**YOUR INSTRUCTIONS:** Copy the part of the listing below word for word, from the line containing "Determine the [x, y]" through the end of the listing. Leave out the pictures.

####

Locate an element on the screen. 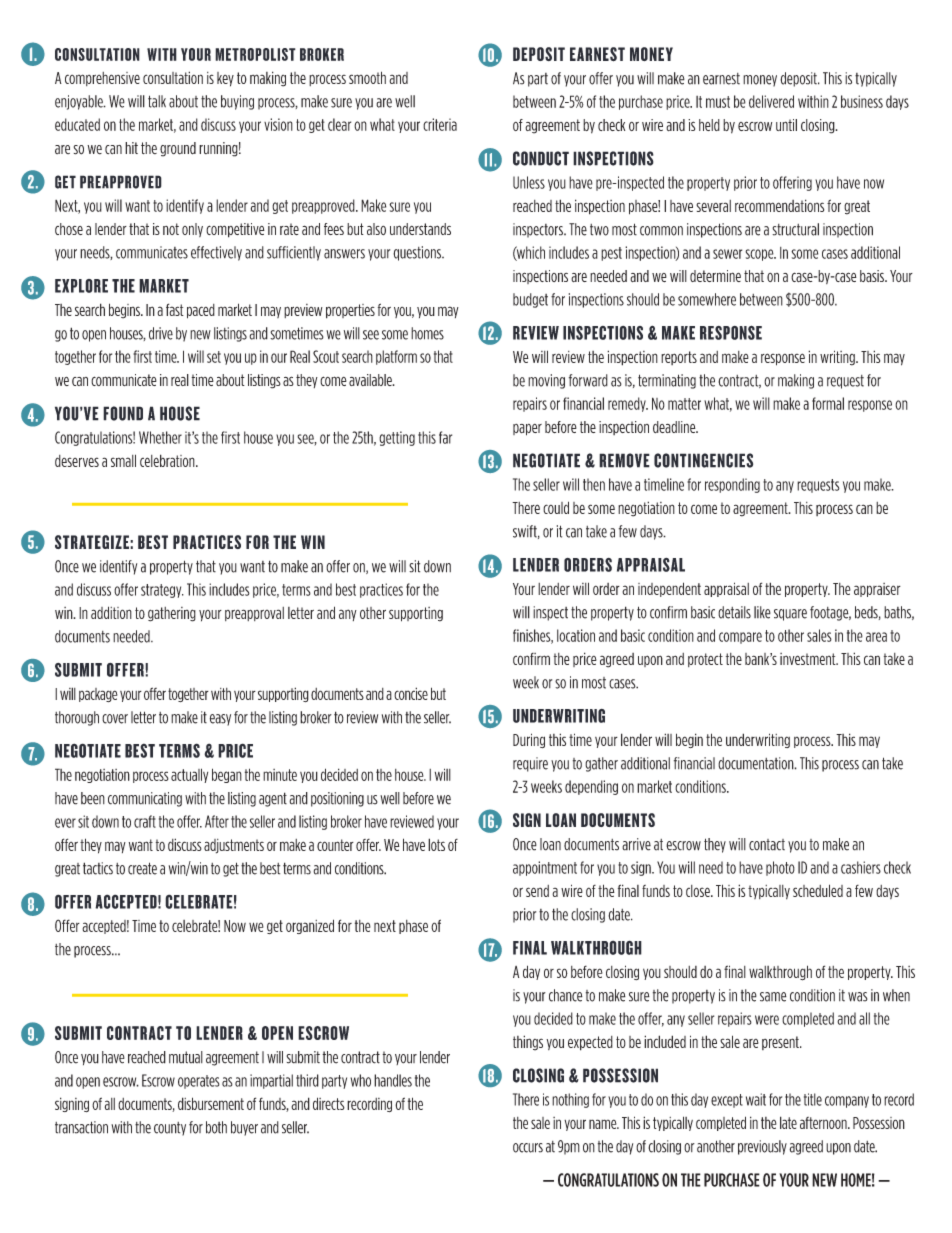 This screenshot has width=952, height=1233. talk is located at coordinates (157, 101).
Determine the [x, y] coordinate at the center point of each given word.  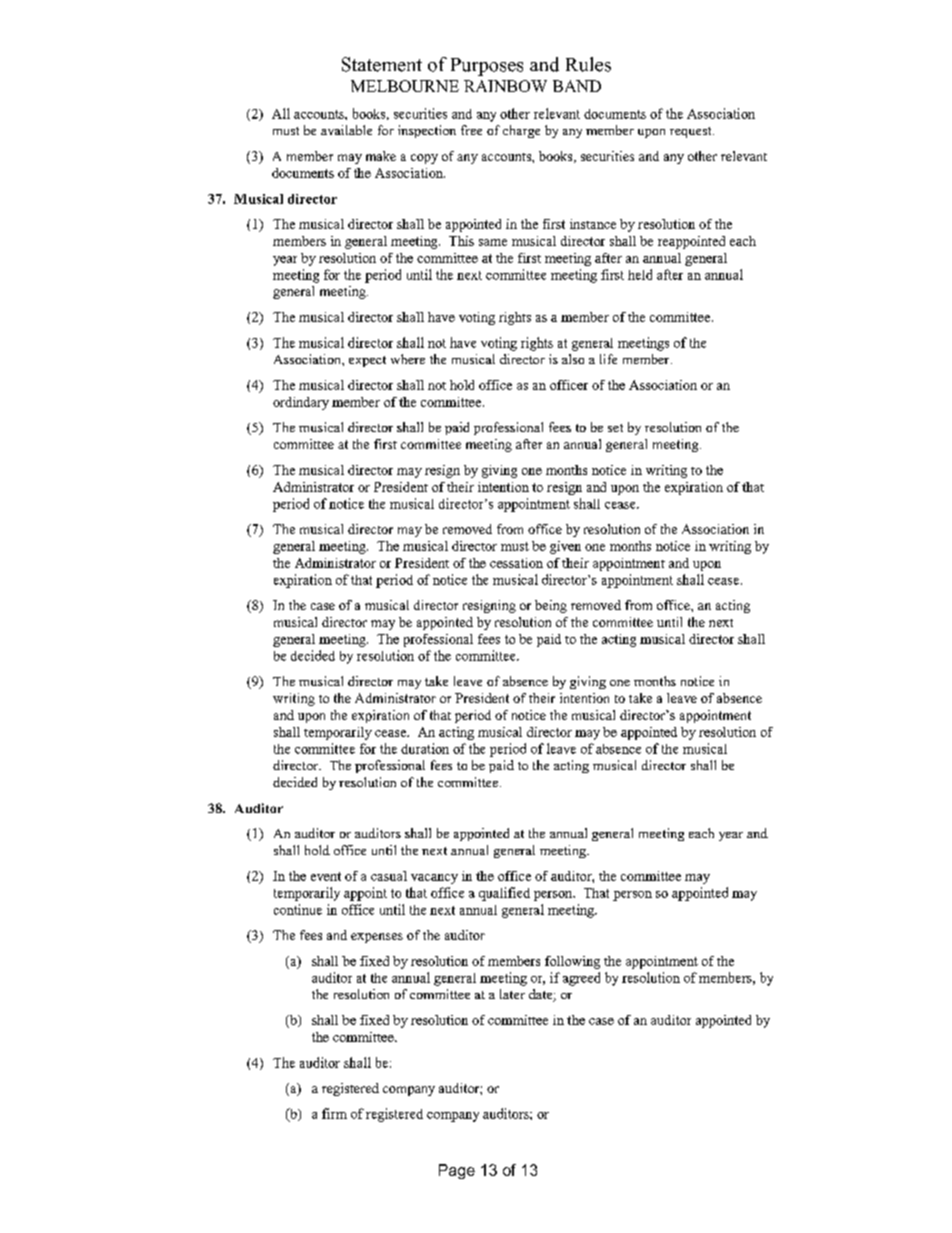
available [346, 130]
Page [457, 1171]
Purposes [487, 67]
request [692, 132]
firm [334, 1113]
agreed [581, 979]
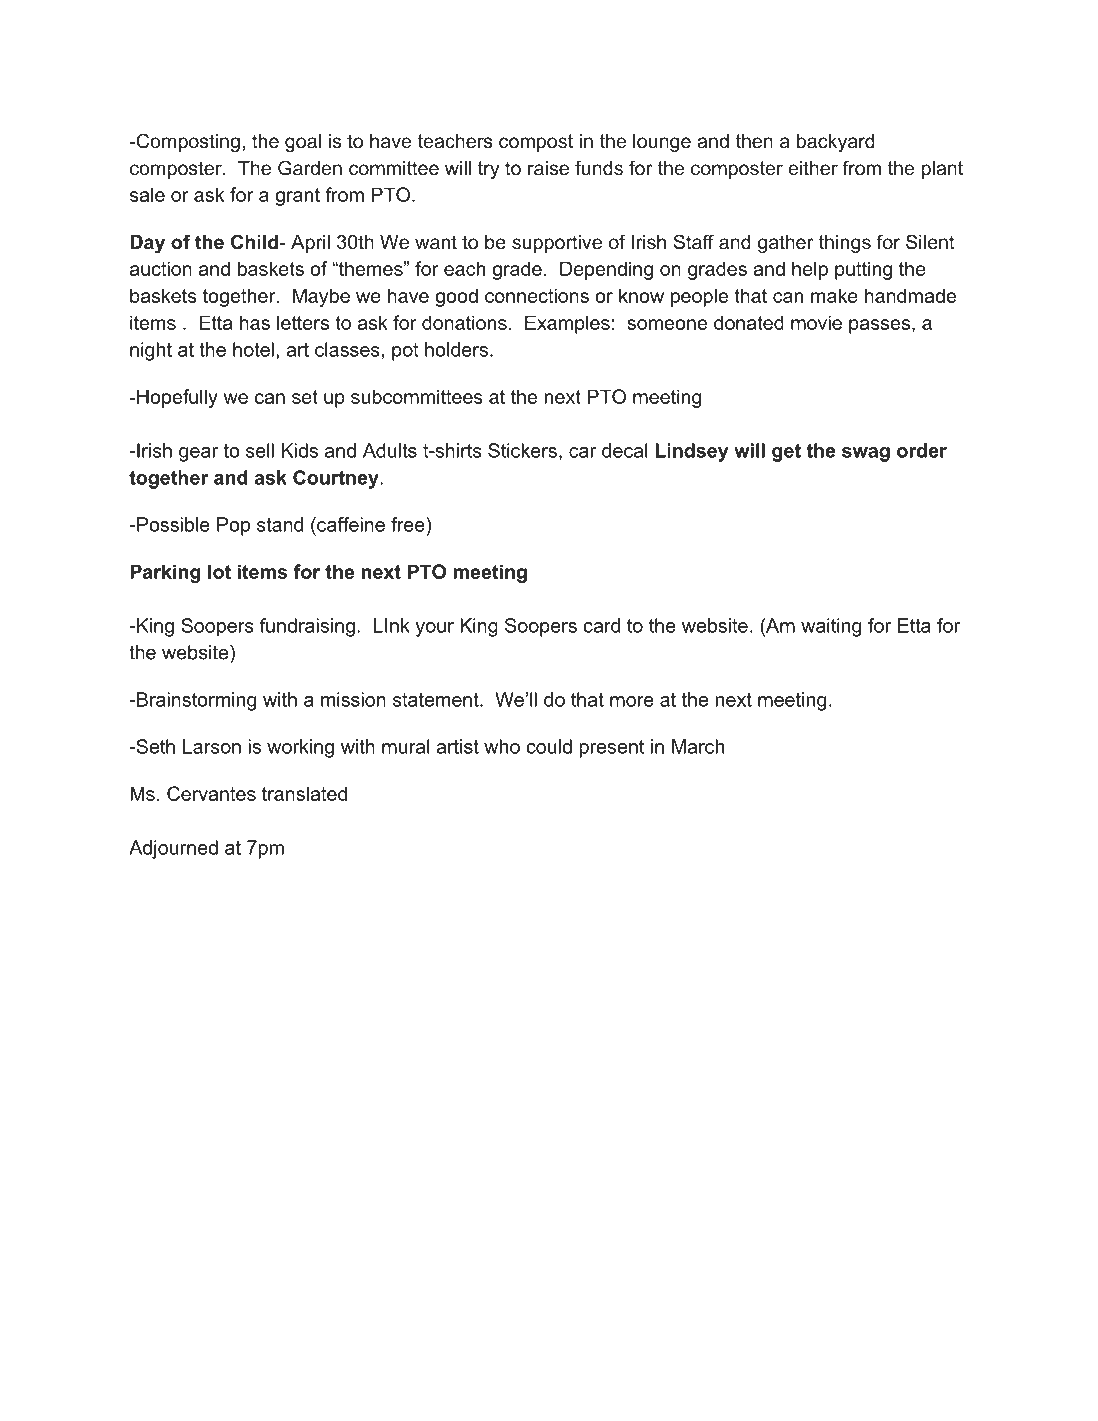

####

**OUTPUT FOR THIS EXERCISE:**
Determine the [x, y] coordinate at the center point of each given word.  
available [346, 130]
Page [457, 1171]
Purposes [487, 67]
request [692, 132]
firm [334, 1113]
agreed [581, 979]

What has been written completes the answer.